**WHAT IS EXPECTED:** Only text belongs in your copy of the listing below; reproduce it exactly and leave out the pictures.
BEGIN SUPPLIED RECORDS
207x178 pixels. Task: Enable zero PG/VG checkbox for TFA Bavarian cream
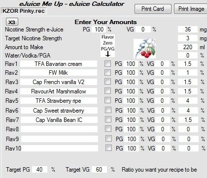(108, 63)
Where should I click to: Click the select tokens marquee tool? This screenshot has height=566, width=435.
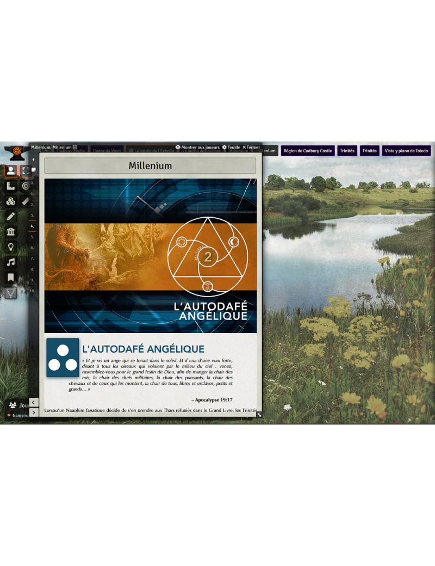pyautogui.click(x=25, y=170)
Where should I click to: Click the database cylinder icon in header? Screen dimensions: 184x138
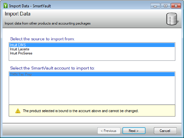(x=172, y=19)
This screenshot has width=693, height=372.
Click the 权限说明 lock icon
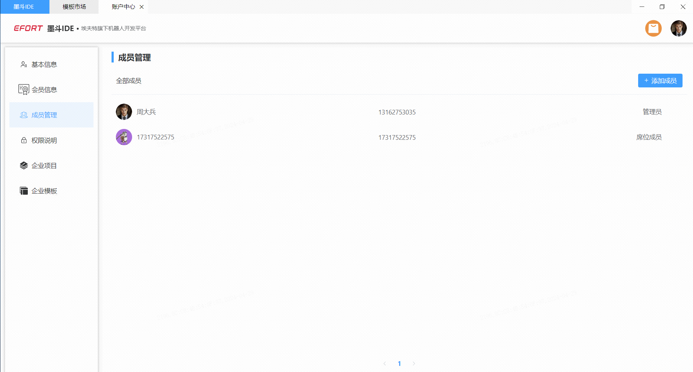click(x=24, y=140)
END SUPPLIED RECORDS
**THE ANSWER:**
207x178 pixels. Task: Enable zero PG/VG checkbox for TFA Bavarian cream
(108, 63)
Where should I click to: Click the select tokens marquee tool? This screenshot has height=566, width=435.
pyautogui.click(x=25, y=170)
Where should I click to: Click the database cylinder icon in header? Screen dimensions: 184x138
(x=172, y=19)
This screenshot has width=693, height=372.
Click the 权限说明 lock icon
click(x=24, y=140)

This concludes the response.